**Okunacak Metin:**
════════════════════
Güncelleme Tarihi:
Cumbalı taş binaların arasında çamaşır iplerinin gerili olduğu eski İstanbul semtlerinden birindeyim. Eski ‘boyası dökük’lerden, henüz ‘mutenalaştıramadıklarımızdan’... Trabzon’daki hayatlarını heyelana kaptırdıktan sonra göç etmek zorunda kalmış Toptaş ailesini arıyorum. Evde yoklar; köşedeki kahveye kadar gitmişler. Önceki gün dört bölüm üst üste, altı saat Kayıp Şehir izlemiş durumdayım. Oyuncuları kostümleri içinde bir masanın etrafına dizilmiş görünce, bir an dizinin yeni bölümü sandım; seyrediyorum. İşte İsmail Dede (Ahmet Mekin), Meryem (Nazan Kesal), Seher (Elifcan Ongurlar), İsmail (Tugay Mercan), İrfan (İlker Kaleli), Sadık (Taner Ölmez) ve Hakan (İhsan Berk Aydın). Çocuklardan bir tek Kadir (Nik Xhelilaj) yok ortada. Hepsi bana bakıyor. Komşu kızıymış gibi mi yapsam? “Annem aşure gönderdi de...”
Ahmet Bey, ‘cool’ olanı sevecen bir şeye dönüştüren gözleriyle gözlerimin içine bakarak elimi sıktığı anda, Tanrı misafiriyim. “Gazeteci geldi” gerginliği bitti. Mikrofonları sinek duyargalarını anımsatan, battal boy ses kayıt cihazım bile, ortama entegre olabilir artık. Önce aile meselesini açıyorum. Toptaşlar, yeni taşındıkları mahallede kendilerini marjinal kesimlerin arasında bulan, geleneksel bir aile. Şu hayatta ‘polislik’ bir işinin olmayacağını düşünecek türde insanlar. Ama “Noluyo lan!” seslerinin polis sirenine karıştığı bir sokakta oturuyorlar. Üst komşuları Aysel (Gökçe Bahadır), ‘kötü yolun yolcusu’ galiba...
════════════════════
**Hedef işaretleme verileri:**
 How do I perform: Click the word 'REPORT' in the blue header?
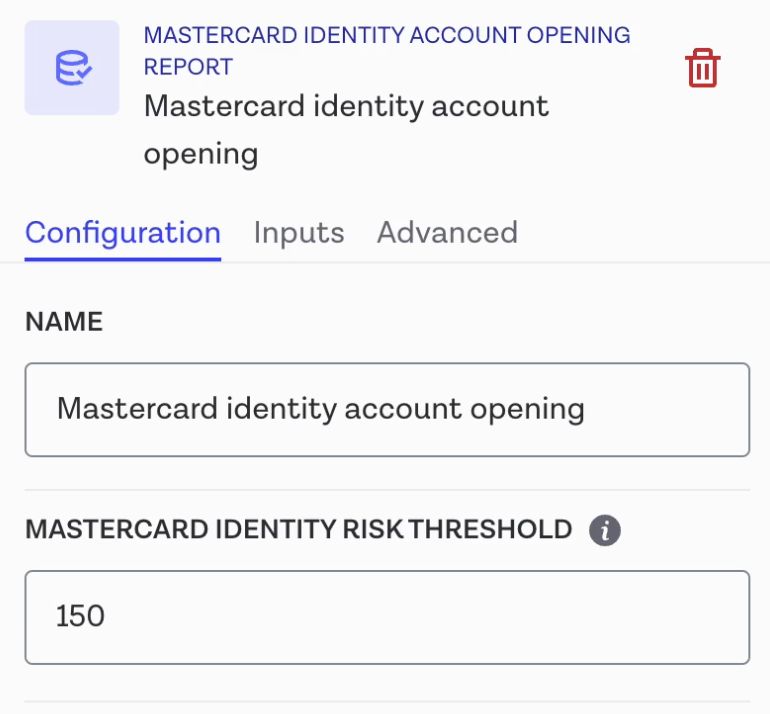(188, 67)
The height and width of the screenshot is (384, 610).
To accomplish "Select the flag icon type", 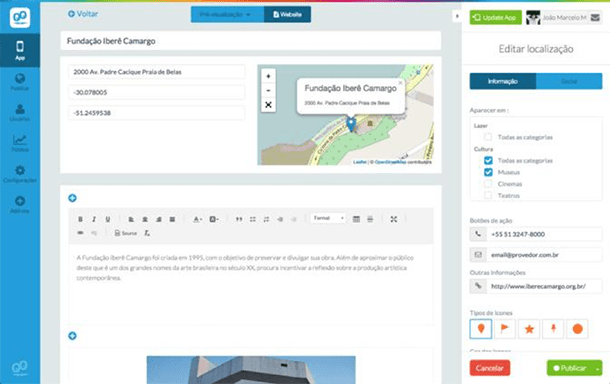I will [505, 329].
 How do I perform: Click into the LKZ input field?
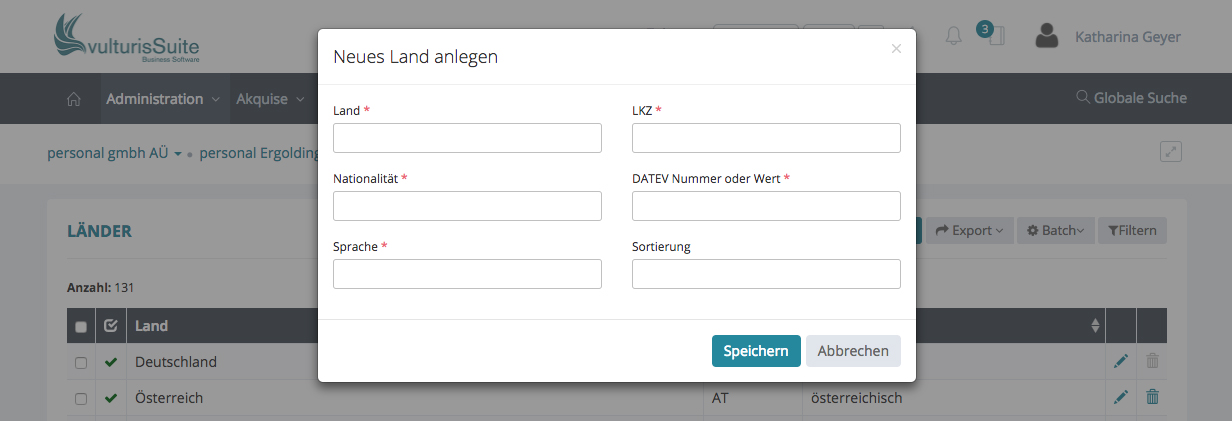pos(766,138)
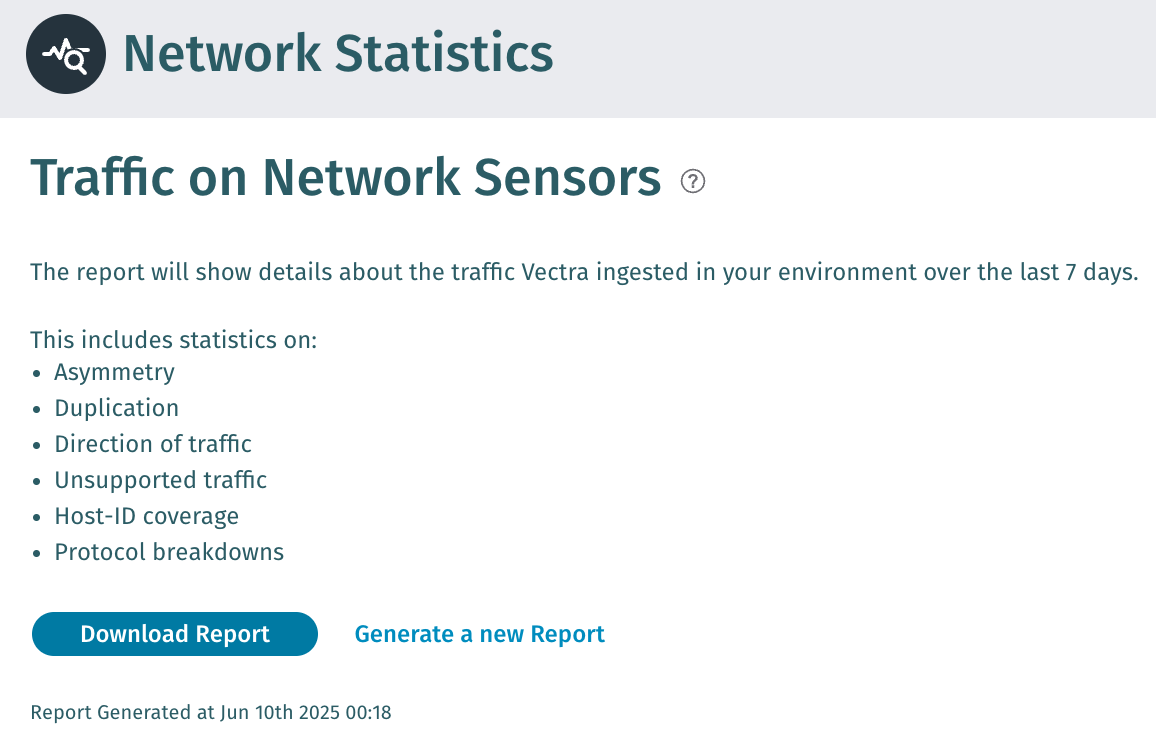Select the Host-ID coverage bullet entry
The image size is (1156, 742).
pos(146,516)
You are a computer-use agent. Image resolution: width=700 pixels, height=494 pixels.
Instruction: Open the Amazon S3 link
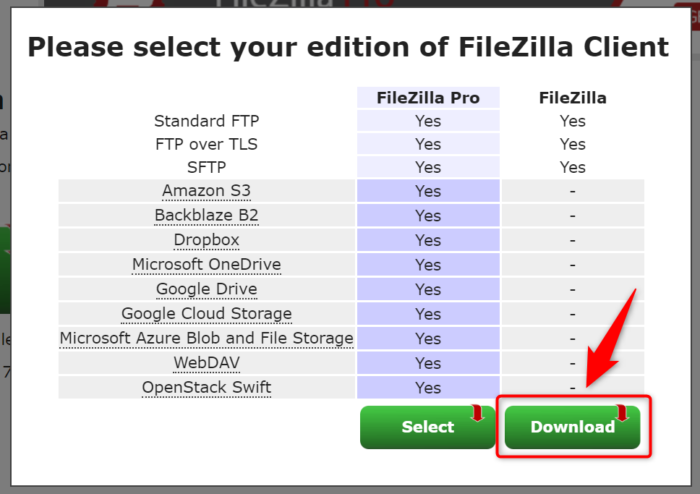click(206, 191)
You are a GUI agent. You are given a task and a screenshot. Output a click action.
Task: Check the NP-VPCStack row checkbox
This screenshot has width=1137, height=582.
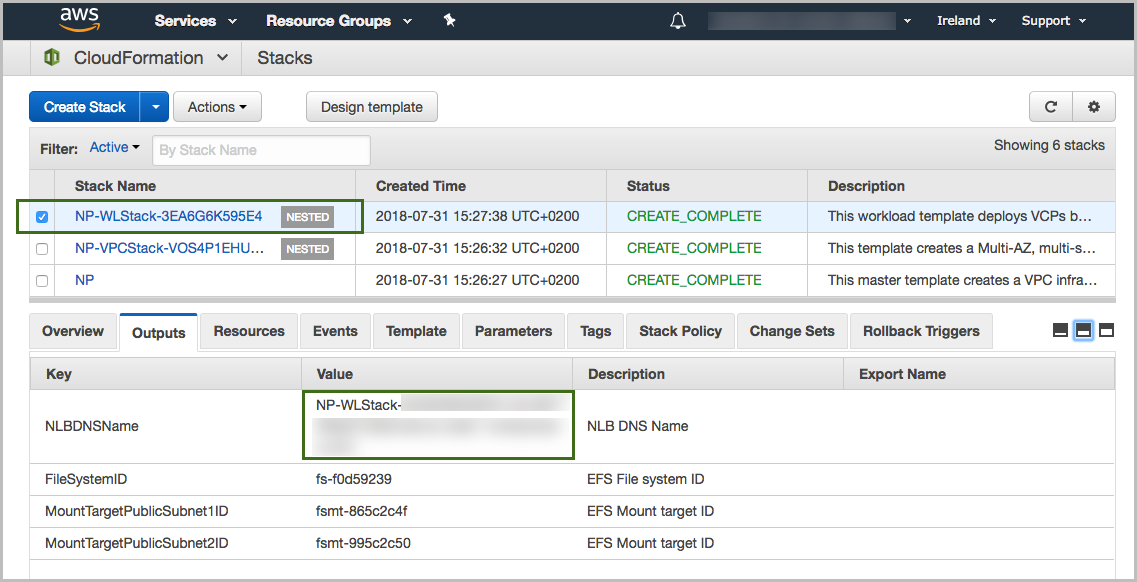point(42,249)
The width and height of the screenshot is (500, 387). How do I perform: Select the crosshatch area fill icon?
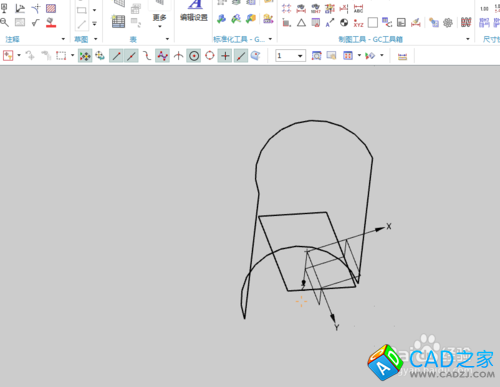coord(51,8)
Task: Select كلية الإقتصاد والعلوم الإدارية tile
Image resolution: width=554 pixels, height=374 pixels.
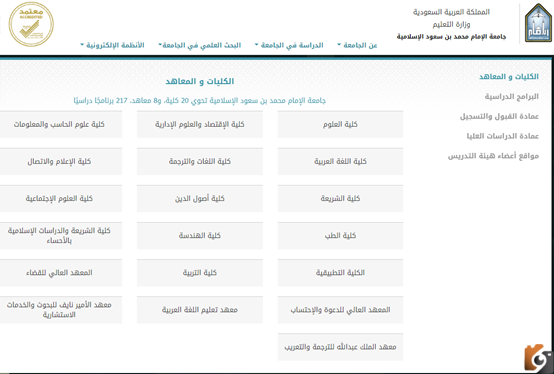Action: click(x=200, y=124)
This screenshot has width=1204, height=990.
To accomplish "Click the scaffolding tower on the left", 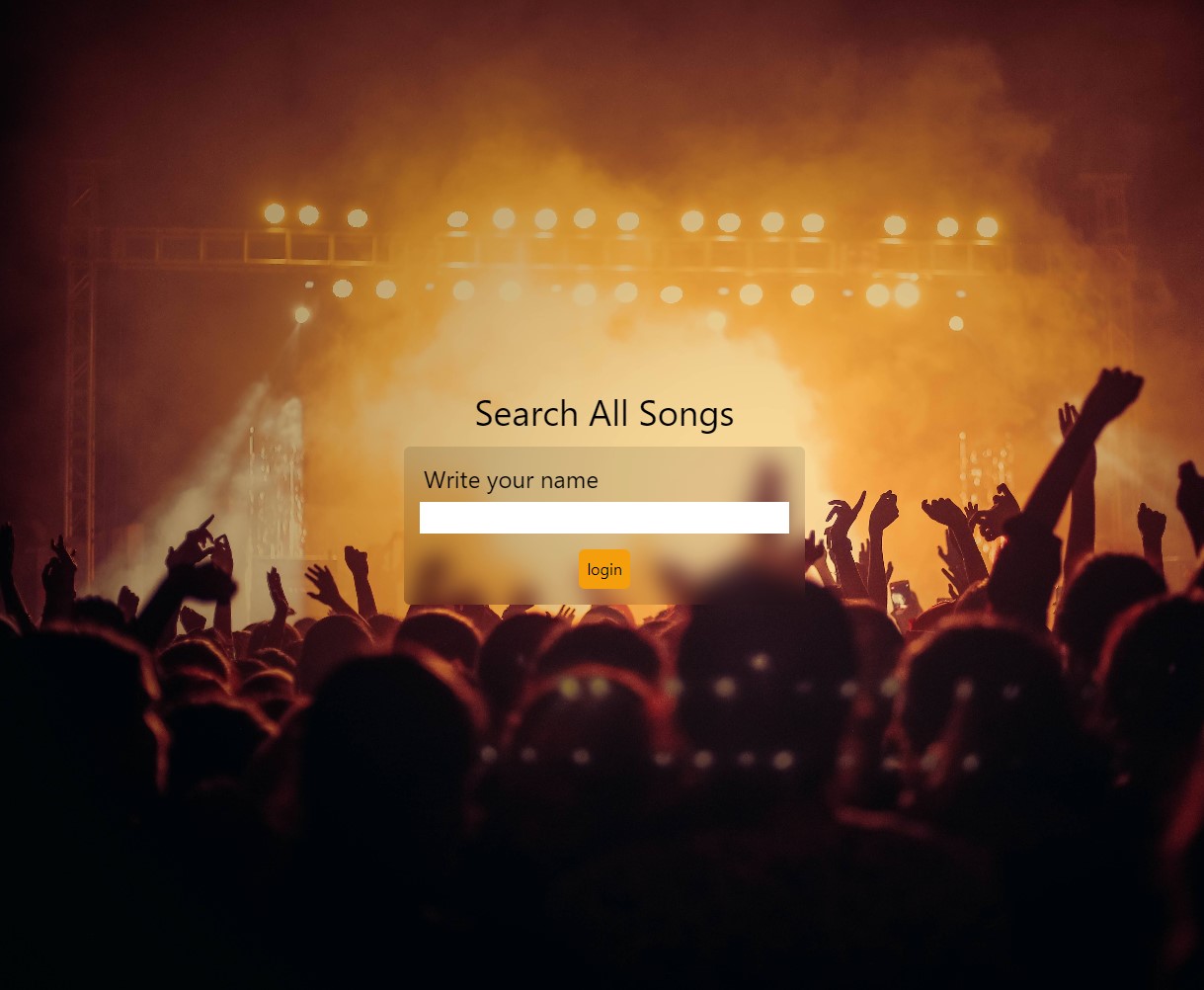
════════════════════
**İstenenler:**
• a. Aşağıdaki üç ifadenin okunacak metinle uyuşup uyuşmadığını belirtin: (i) Toptaş ailesi Trabzon'dan göç etmek zorunda kalmıştır. (ii) Dizideki çocukların hepsi masanın etrafında oturmaktadır. (iii) Yazar, Kayıp Şehir'in dört bölümünü art arda izlemiştir. Her ifade için evet ya da hayır deyin ve metinden bunu belirleyen sözleri tam olarak alıntılayın.
• b. Okunacak metni iki cümleyle özetleyin.
• c. Okunacak metinde "Ahmet Bey, ‘cool’" sözleriyle başlayıp "yolun yolcusu’ galiba..." sözleriyle biten kısmı olduğu gibi kopyalayın.

**Alıştırma Sonuçları:**
• a.
(i) Evet: "Trabzon’daki hayatlarını heyelana kaptırdıktan sonra göç etmek zorunda kalmış Toptaş ailesini arıyorum."
(ii) Hayır: "Çocuklardan bir tek Kadir (Nik Xhelilaj) yok ortada."
(iii) Evet: "Önceki gün dört bölüm üst üste, altı saat Kayıp Şehir izlemiş durumdayım."

• b. Yazar, eski bir İstanbul semtinde Kayıp Şehir dizisinin Toptaş ailesini canlandıran oyuncularını Kadir dışında bir masanın etrafında görür ve Ahmet Mekin elini sıkınca "Gazeteci geldi" gerginliği biter. Trabzon'daki hayatlarını heyelanda kaybettikten sonra göç etmek zorunda kalan geleneksel bir aile olan Toptaşlar, yeni taşındıkları mahallede marjinal kesimlerin arasında, polis sirenlerinin duyulduğu bir sokakta oturmaktadır.

• c.
Ahmet Bey, ‘cool’ olanı sevecen bir şeye dönüştüren gözleriyle gözlerimin içine bakarak elimi sıktığı anda, Tanrı misafiriyim. “Gazeteci geldi” gerginliği bitti. Mikrofonları sinek duyargalarını anımsatan, battal boy ses kayıt cihazım bile, ortama entegre olabilir artık. Önce aile meselesini açıyorum. Toptaşlar, yeni taşındıkları mahallede kendilerini marjinal kesimlerin arasında bulan, geleneksel bir aile. Şu hayatta ‘polislik’ bir işinin olmayacağını düşünecek türde insanlar. Ama “Noluyo lan!” seslerinin polis sirenine karıştığı bir sokakta oturuyorlar. Üst komşuları Aysel (Gökçe Bahadır), ‘kötü yolun yolcusu’ galiba...